[Listed records Boundary: Start]
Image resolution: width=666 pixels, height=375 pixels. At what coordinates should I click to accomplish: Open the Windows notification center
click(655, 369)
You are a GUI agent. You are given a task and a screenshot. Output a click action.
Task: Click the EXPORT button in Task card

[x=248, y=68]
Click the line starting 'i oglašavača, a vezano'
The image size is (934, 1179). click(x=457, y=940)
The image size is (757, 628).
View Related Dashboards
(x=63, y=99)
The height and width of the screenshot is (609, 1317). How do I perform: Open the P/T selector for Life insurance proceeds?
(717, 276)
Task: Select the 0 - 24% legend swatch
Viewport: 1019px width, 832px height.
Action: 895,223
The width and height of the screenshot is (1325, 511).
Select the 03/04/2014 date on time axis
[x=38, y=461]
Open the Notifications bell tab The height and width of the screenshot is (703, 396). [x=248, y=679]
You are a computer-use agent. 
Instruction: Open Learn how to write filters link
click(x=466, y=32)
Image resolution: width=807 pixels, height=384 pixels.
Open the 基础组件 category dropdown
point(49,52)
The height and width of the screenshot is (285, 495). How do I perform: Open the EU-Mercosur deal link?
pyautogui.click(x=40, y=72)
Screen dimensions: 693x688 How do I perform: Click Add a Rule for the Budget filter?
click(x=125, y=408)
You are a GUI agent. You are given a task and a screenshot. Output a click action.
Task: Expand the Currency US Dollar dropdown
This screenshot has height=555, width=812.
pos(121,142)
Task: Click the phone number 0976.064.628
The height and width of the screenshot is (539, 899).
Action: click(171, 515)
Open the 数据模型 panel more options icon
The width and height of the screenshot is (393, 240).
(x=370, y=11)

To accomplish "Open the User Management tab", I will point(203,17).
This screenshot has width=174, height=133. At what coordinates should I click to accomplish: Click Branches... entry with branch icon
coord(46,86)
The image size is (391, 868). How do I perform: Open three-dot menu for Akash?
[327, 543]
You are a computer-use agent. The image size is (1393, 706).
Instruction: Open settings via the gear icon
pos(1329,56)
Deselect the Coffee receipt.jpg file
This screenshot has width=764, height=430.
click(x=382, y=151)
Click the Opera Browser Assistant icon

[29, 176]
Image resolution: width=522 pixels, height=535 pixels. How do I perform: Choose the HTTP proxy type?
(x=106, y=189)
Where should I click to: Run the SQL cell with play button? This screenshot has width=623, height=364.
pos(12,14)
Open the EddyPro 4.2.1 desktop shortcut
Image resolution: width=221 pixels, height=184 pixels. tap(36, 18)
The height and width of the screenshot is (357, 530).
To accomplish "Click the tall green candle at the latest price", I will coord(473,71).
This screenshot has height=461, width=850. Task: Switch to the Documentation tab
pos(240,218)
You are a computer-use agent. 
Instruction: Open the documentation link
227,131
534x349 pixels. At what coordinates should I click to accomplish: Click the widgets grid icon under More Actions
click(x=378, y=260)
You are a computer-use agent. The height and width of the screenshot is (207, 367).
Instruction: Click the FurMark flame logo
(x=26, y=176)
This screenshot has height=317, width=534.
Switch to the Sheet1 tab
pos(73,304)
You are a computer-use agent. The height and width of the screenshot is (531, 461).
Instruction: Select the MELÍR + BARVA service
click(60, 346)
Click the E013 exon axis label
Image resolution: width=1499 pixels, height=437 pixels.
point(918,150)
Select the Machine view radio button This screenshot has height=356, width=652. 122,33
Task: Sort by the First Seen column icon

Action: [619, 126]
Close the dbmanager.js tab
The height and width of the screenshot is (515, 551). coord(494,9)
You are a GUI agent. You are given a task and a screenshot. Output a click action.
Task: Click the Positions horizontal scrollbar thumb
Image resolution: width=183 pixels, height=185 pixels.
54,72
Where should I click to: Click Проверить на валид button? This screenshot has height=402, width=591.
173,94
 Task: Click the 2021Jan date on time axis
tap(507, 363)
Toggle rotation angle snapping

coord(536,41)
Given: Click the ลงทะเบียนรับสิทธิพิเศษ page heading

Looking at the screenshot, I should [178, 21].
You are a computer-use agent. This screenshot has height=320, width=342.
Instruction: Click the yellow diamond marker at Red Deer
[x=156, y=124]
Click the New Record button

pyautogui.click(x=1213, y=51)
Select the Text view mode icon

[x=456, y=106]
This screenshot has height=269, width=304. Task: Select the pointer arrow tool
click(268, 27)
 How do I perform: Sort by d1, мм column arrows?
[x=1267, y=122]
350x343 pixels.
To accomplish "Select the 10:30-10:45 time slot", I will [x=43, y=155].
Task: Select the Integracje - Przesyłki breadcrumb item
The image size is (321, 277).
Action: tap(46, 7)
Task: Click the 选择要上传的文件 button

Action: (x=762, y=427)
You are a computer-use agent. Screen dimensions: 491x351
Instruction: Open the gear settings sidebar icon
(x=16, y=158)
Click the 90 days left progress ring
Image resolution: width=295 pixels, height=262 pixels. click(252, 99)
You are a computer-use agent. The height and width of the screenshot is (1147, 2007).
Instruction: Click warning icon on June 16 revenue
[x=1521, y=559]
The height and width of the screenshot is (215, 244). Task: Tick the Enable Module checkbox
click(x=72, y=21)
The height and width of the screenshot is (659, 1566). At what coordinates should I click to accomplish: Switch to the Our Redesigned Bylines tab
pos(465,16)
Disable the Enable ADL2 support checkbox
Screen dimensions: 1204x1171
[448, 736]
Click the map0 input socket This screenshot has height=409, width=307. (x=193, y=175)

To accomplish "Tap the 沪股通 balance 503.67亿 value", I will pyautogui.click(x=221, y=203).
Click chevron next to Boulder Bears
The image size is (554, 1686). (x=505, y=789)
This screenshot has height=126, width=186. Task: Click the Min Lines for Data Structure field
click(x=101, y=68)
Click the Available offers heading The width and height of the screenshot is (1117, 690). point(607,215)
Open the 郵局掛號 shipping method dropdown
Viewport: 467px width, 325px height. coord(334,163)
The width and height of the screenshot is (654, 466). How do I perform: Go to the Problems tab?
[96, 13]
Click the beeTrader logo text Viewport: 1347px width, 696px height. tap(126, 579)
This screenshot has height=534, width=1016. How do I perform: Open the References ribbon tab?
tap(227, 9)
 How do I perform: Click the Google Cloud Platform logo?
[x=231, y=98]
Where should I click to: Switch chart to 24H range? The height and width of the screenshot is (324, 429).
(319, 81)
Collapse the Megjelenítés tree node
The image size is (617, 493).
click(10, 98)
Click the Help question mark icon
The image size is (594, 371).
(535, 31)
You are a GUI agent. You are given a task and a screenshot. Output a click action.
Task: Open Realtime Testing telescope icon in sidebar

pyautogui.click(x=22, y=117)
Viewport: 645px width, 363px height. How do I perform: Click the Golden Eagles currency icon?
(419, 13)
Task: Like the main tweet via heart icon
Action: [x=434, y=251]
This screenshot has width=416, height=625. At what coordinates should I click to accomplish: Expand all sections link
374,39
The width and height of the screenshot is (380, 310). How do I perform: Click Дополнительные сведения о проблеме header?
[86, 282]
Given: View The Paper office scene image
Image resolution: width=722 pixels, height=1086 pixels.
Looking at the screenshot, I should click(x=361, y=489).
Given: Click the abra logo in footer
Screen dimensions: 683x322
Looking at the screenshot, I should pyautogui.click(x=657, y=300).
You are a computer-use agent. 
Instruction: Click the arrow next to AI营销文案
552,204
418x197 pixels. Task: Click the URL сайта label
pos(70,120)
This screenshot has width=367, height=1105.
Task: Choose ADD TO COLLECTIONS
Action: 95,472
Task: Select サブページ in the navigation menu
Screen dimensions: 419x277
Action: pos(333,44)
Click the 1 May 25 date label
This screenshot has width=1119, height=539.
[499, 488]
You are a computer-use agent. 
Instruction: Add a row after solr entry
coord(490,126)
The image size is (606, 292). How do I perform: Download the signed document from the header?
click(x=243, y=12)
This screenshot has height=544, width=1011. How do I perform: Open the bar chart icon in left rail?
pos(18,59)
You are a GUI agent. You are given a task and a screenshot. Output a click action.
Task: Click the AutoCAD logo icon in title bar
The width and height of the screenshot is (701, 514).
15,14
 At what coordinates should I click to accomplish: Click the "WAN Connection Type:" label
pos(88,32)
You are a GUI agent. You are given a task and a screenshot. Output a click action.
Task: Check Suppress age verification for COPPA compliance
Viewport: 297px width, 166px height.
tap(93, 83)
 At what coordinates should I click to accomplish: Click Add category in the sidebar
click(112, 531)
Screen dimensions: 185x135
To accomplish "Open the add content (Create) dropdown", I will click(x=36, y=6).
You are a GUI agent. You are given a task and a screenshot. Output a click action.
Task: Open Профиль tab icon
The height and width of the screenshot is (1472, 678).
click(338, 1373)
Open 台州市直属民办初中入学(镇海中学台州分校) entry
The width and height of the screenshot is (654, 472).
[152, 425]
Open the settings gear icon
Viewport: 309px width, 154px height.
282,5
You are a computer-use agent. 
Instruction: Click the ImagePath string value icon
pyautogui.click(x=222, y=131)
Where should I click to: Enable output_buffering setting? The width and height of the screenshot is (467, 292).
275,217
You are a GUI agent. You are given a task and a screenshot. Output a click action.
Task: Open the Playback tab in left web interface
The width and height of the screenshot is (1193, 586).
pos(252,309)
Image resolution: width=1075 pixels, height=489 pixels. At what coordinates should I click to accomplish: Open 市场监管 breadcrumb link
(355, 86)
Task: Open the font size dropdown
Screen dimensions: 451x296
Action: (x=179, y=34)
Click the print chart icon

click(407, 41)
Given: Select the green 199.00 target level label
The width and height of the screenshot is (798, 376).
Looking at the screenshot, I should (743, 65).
[Listed records Boundary: End]
Task directions:
Each line in the data that holds the string "green" must be returned.

Solved exercise:
To accomplish "Click the tall green candle at the latest price", I will coord(473,71).
Given: Select the green 199.00 target level label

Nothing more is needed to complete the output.